END FED WIRE
The end fed wire has to be one of the best cost effective and simplest multi band antennas. They are easy to erect and can cost almost nothing if you have enough wire handy. Almost any type of wire can be used, any medium gauge multi stranded pvc coated wire or single strand enameled copper wire. (I use 16 gauge pre- stretched enameled copper wire). This antenna will suit most houses and gardens as it can be horizontal, part horizontal, vertical or sloping to fit your available space.
Any length of wire can be used, but the length will determine which bands you can use. For shortwave listeners the lengths are not critical but for transmitting the chart below will give a good starting point.
|10.5m||40,30,17,15, and 12m|
|15.5m||80,40,20 and 12m|
|26.5m||All bands (tuning may be difficult on 10m)|
The wire lengths above may need some alterations due to the geometry of your QTH, height and nearby buildings.
There are some drawbacks with this type of antenna, it is unbalanced and in some cases may rise to TVI problems in built up areas. It also requires the use of an ATU (antenna tuning unit) and you will also need a good earth connection. As you can see from the diagram the ground wire is connected to the the earth terminal of the ATU, the other end is connected to a copper earth rod driven into the ground. The longer the rod the better but the ground wire should be kept as short as possible. Use a thick heavy gauge wire such as the type used for car battery leads or the braid from a heavy gauge coaxial cable.

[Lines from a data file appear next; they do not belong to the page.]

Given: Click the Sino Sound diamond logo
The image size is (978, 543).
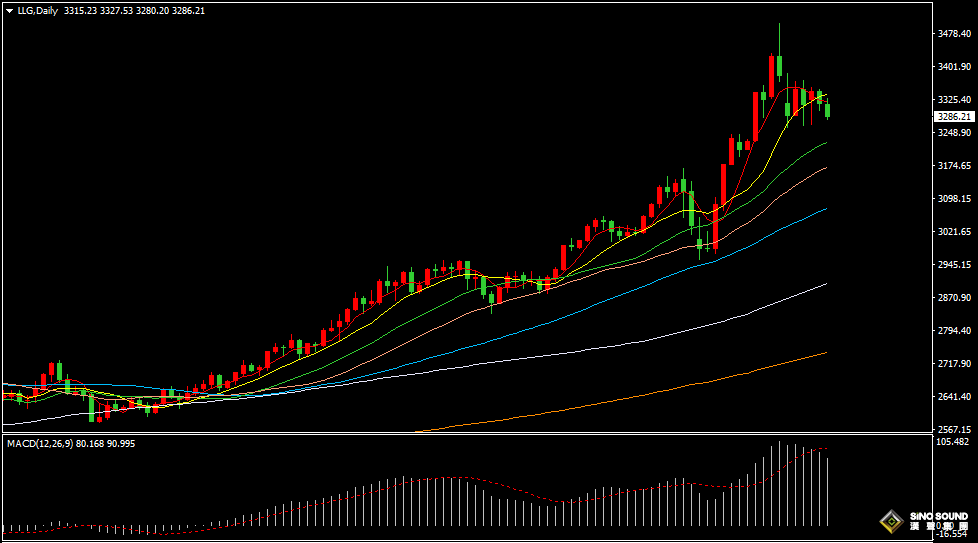Looking at the screenshot, I should pyautogui.click(x=891, y=521).
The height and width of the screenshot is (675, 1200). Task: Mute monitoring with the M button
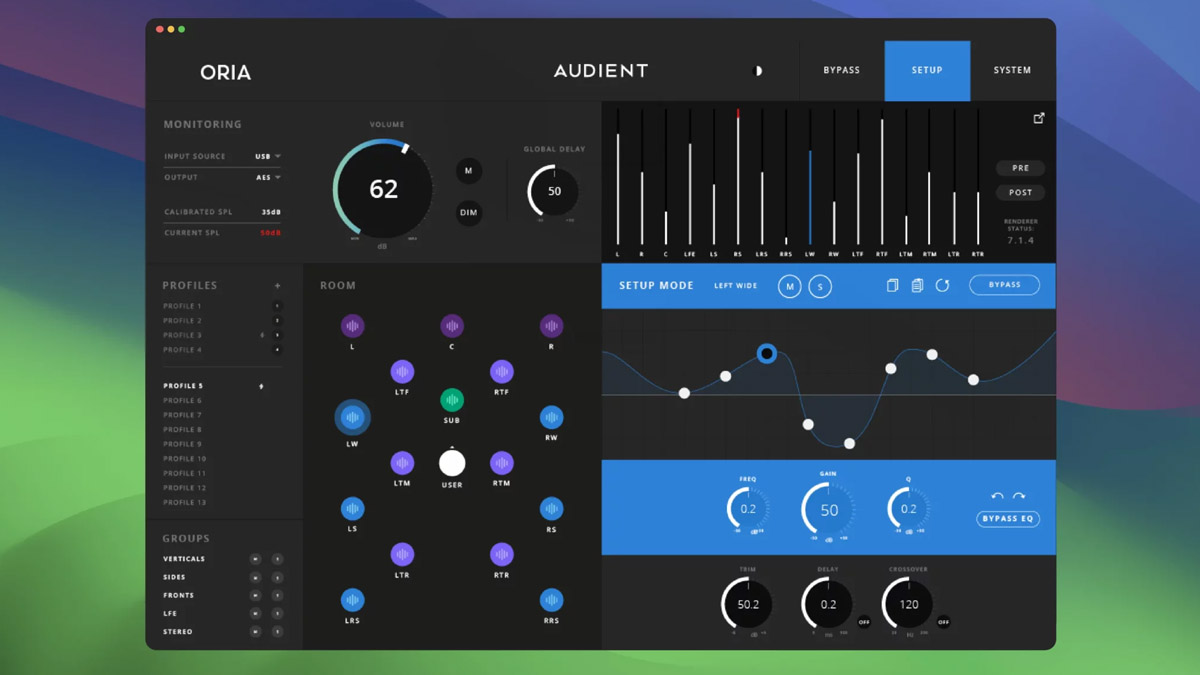tap(468, 171)
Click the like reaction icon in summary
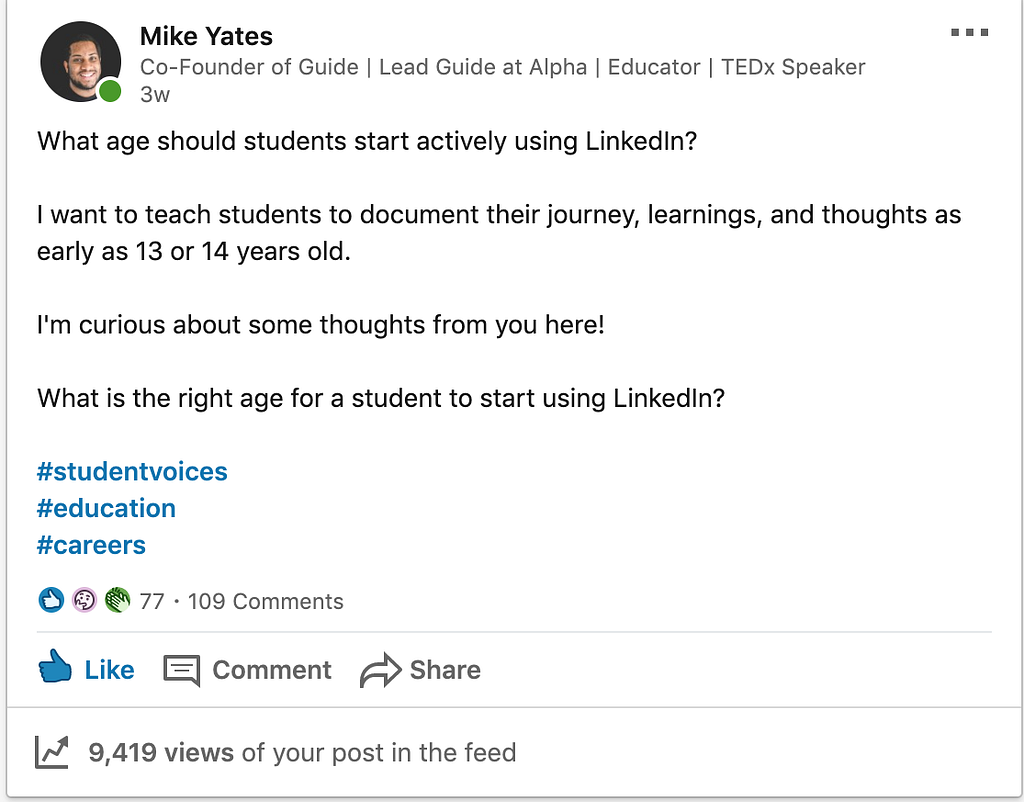This screenshot has width=1024, height=802. click(x=51, y=600)
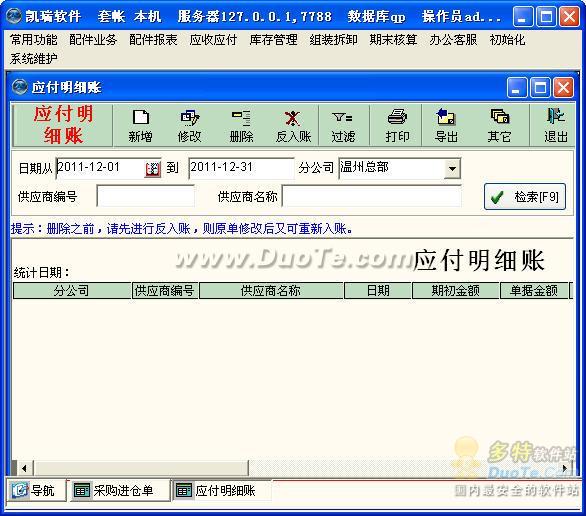Click the horizontal scrollbar right arrow
The width and height of the screenshot is (586, 516).
coord(565,468)
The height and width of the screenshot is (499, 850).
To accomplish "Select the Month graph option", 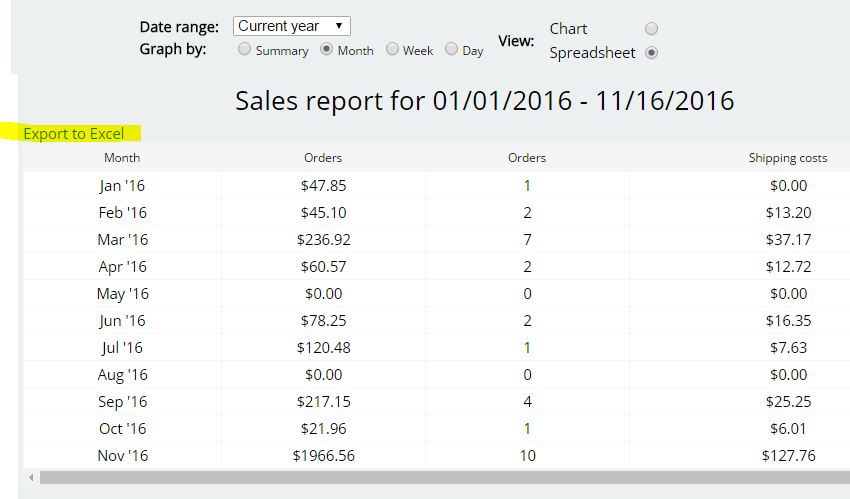I will pos(326,49).
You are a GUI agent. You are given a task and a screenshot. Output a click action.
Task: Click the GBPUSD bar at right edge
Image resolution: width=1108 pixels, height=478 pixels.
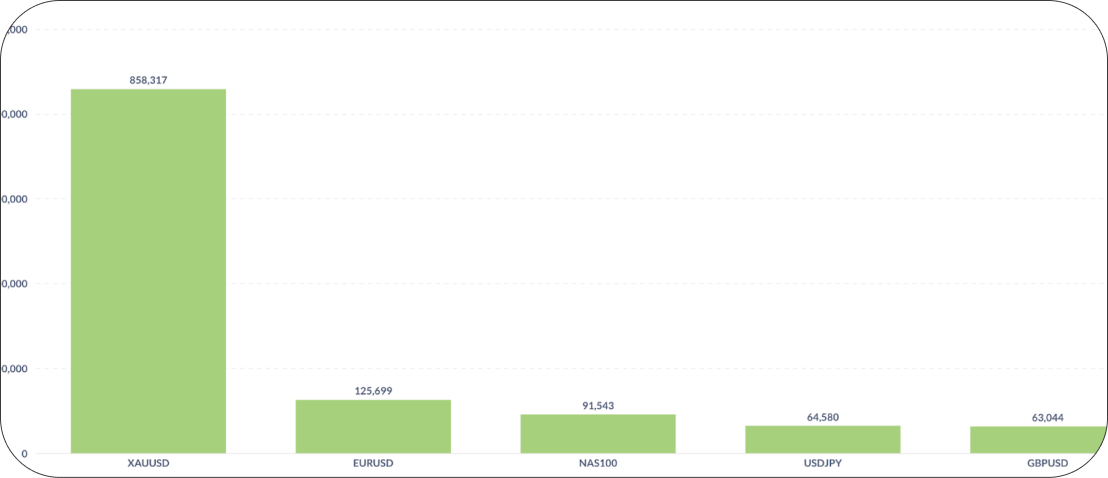coord(1038,440)
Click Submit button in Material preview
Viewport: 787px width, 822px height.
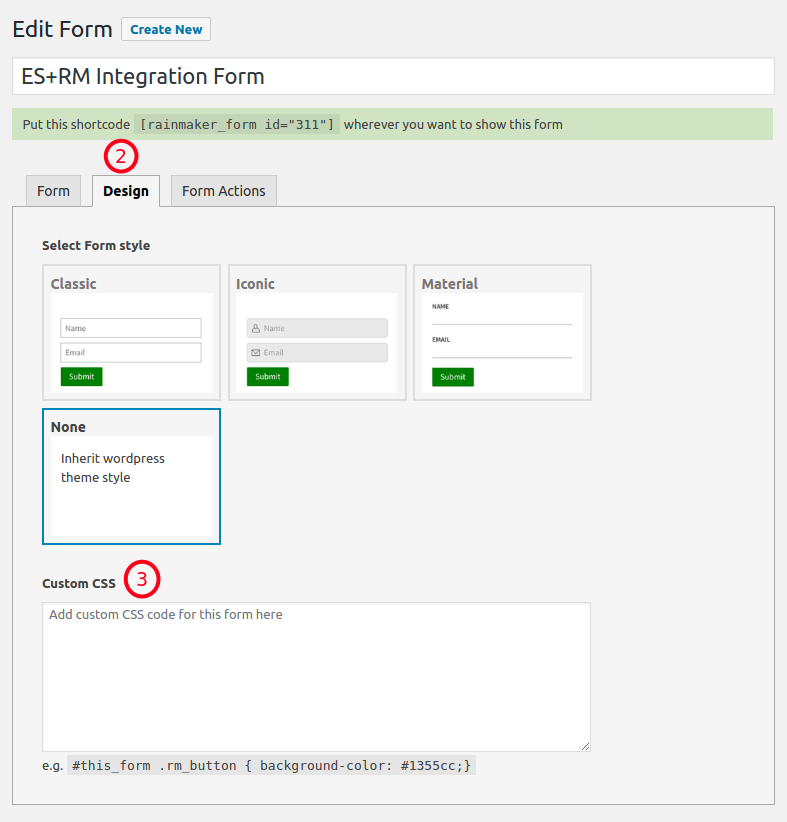pyautogui.click(x=452, y=377)
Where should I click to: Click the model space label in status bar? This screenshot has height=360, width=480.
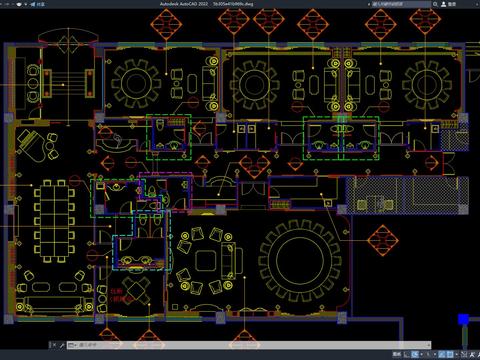pos(396,354)
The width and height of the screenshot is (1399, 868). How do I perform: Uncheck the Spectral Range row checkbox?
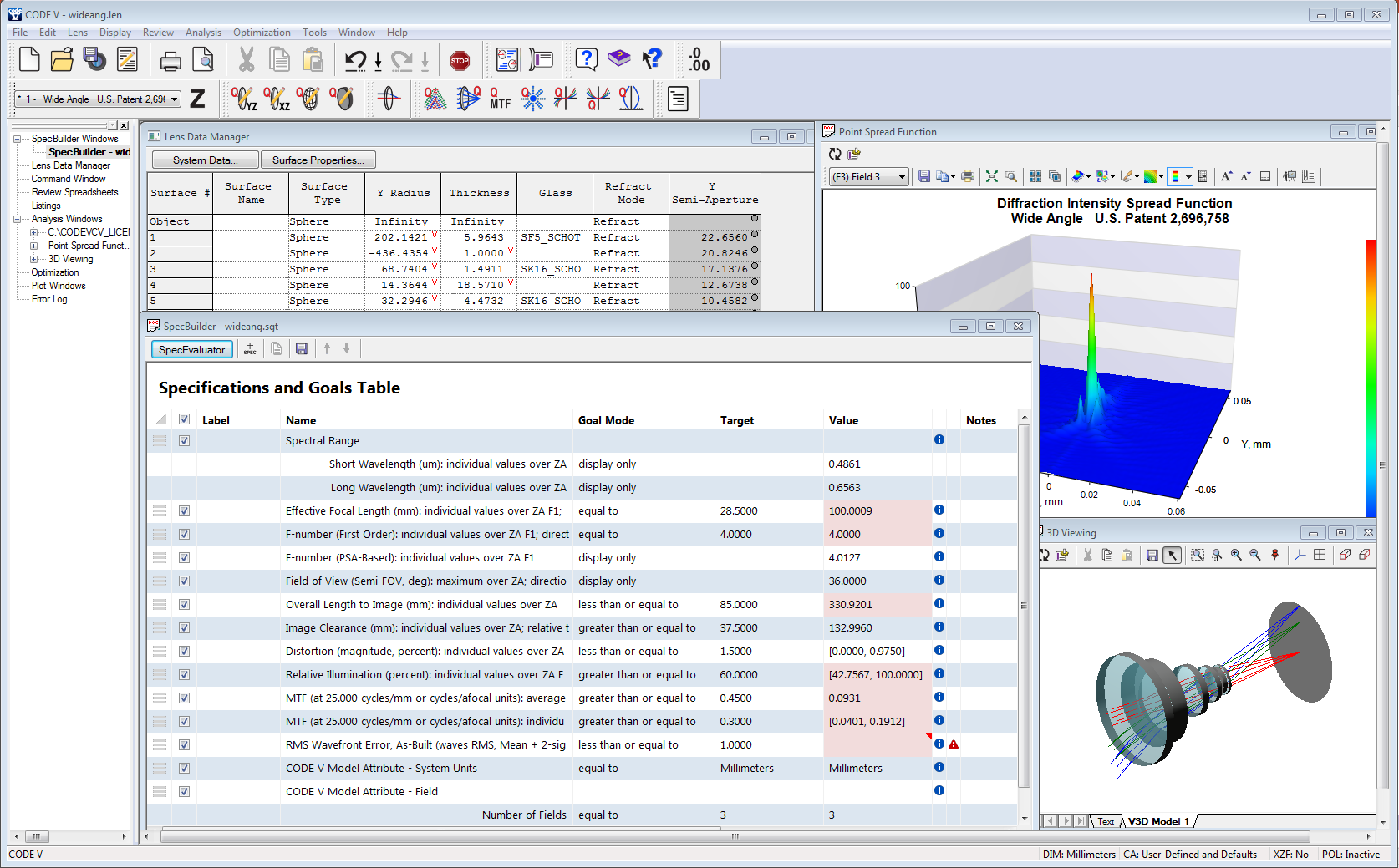tap(184, 441)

If your shack is on the first floor or higher it may be difficult to get a good RF earth. If the ground lead length is more than a small fraction of a wavelength you may need to use an artificial ground. This is a quarter wavelength of wire for each band in use, they must all connect to the earth terminal of the ATU. The wires can be run outside, concealed around the skirting board or under the carpet of your shack, make sure the end of these wires are well insulated or use pvc coated wire as the free end of a counterpoise wire will carry very high RF voltages when transmitting. The counterpoise wires will also reduce or remove any RF feedback or transceiver instability.
Another idea is to use a length of wire one half wavelength at the lowest operating frequency. This requires a less extensive earth system (An earth rod driven into the ground without any counterpoise wires.)
ALTERNATIVE CONFIGURATION TO FIT AVAILABLE SPACE.
WARNING=MAKE SURE THE END OF THE WIRE IS WELL INSULATED TO AVOID RF BURNS.
COUNTERPOISE WIRES MAY BE LAID ABOVE, BELOW OR EVEN ON THE GROUND.
I would recommend the end fed wire as a good antenna to start the hobby as it requires very little expense. I have worked stations all over the world on 20 meters, all over Europe on 80 and into central Russia on 40 meters. Although I have not called for any real Dx on 40 meters, I have heard stations as far as central Japan.